GOAL OF THE EXERCISE ->
From the entries below, return every line that includes the word "computer".
────────────────
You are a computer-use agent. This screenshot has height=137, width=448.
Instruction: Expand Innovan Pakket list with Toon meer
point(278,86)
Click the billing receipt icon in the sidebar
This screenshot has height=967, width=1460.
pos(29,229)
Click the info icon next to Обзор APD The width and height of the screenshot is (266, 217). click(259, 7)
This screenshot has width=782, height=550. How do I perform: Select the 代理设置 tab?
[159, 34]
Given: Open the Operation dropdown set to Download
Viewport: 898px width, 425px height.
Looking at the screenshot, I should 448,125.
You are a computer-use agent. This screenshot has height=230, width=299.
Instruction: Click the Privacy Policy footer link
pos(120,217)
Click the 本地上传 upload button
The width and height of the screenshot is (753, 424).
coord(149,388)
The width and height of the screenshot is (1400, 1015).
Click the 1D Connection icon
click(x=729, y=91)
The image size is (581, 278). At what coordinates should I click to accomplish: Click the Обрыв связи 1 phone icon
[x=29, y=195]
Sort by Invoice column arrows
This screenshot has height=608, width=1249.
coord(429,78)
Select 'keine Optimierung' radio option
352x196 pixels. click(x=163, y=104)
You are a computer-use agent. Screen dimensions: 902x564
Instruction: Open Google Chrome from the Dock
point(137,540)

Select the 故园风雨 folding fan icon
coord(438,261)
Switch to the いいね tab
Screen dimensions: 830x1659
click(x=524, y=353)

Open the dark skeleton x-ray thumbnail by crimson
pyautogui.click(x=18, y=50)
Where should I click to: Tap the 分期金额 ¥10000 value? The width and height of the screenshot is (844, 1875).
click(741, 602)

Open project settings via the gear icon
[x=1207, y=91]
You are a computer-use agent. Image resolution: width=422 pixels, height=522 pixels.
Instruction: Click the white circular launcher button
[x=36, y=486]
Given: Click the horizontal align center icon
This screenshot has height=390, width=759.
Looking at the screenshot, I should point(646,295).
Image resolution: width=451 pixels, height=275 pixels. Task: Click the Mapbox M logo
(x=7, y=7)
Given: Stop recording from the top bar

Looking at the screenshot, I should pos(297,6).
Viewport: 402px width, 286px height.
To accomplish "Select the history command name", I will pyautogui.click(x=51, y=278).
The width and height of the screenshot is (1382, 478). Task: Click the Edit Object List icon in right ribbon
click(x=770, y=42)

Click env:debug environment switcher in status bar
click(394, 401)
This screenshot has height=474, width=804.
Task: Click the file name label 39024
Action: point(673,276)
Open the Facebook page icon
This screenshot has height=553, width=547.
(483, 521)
────────────────
TASK RESPONSE ->
You are a computer-use agent. This screenshot has height=137, width=448.
You are a computer-use agent. This screenshot has height=230, width=299.
You are a computer-use agent. Screen dimensions: 902x564
You are a computer-use agent. Image resolution: width=422 pixels, height=522 pixels.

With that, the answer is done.